Personal information
- Nationality: Irish
- Born: 10 October 1996 (age 29)

Sport
- Sport: Athletics
- Event: 400 metres

Achievements and titles
- Personal best(s): 400 metres: 52.53 (Geneva, 2023

= Róisín Harrison =

Irish athlete (born 1996)

Róisín Harrison (born 10 October 1996) is an Irish track and field athlete who predominately competes in the 400 metres. She has represented Ireland at the World Athletics Championships and the World Athletics Indoor Championships in the women's 4 × 400 metres relay.

==Career==
Harrison runs for Emerald Athletics Club, in Limerick. She was part of the Irish 4 × 400 metres women's relay team that set a national record of 3:30.97 at the 2022 World Athletics Indoor Championships, in Belgrade, Serbia in March 2022, running alongside Sophie Becker, Sharlene Mawdsley, and Phil Healy.

In June 2023, in Geneva, Switzerland, she ran a personal best time of 52.53 seconds for the 400 metres. That month, Harrison was part of a triumphant Irish mixed 4 × 400 m team that won their Division Three race at the European Team Championships in Chorzów, Poland, helping Ireland to secure promotion to Division Two.

She was part of the Irish women's relay team that qualified for the final of the women's 4 × 400 m relay in Budapest, Hungary at the 2023 World Athletics Championships, alongside Becker, Kelly McGrory and Mawdsley. In the semi-final, they ran a seasons best time of 3:26.18.

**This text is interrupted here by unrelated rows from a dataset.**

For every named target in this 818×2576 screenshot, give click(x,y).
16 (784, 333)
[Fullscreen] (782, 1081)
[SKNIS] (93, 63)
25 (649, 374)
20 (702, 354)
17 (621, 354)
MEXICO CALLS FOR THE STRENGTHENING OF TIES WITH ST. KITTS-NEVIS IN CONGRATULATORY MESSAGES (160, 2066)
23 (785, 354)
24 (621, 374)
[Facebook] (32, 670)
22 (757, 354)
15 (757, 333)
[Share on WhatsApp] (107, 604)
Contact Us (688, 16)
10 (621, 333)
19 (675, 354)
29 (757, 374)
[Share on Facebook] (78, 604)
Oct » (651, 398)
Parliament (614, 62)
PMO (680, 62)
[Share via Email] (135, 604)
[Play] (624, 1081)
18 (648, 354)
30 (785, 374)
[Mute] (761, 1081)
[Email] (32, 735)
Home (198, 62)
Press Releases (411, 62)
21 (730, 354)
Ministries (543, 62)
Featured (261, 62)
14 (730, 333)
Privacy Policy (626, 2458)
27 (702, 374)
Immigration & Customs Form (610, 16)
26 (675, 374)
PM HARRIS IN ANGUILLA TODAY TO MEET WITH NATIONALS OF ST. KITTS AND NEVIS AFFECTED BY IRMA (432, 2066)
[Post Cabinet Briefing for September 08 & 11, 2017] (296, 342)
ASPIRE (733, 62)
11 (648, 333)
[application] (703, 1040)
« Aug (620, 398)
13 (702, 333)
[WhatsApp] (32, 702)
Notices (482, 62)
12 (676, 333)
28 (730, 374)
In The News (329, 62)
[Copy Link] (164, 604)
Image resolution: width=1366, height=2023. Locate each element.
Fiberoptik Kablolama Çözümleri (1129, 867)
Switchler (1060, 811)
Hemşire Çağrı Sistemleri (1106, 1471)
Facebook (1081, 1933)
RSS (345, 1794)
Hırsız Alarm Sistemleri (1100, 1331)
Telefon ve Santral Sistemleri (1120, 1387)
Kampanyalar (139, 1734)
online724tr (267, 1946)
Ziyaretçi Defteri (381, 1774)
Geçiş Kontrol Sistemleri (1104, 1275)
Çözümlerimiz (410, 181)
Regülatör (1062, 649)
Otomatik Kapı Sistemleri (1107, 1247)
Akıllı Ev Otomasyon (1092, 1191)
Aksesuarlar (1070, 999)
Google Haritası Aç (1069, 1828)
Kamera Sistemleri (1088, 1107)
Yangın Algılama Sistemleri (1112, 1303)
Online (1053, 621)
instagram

She ran at the 2024 World Athletics Indoor Championships as part of the Irish women's 4 × 400 m relay team which reached the final in Glasgow, Scotland.

In April 2024, she was selected as part of the Irish team for the 2024 World Athletics Relays in Nassau, Bahamas. She was subsequently named as part of the Irish relay pool for the 2024 Olympic Games in Paris, France.

==Personal life==
She attended the University of Limerick.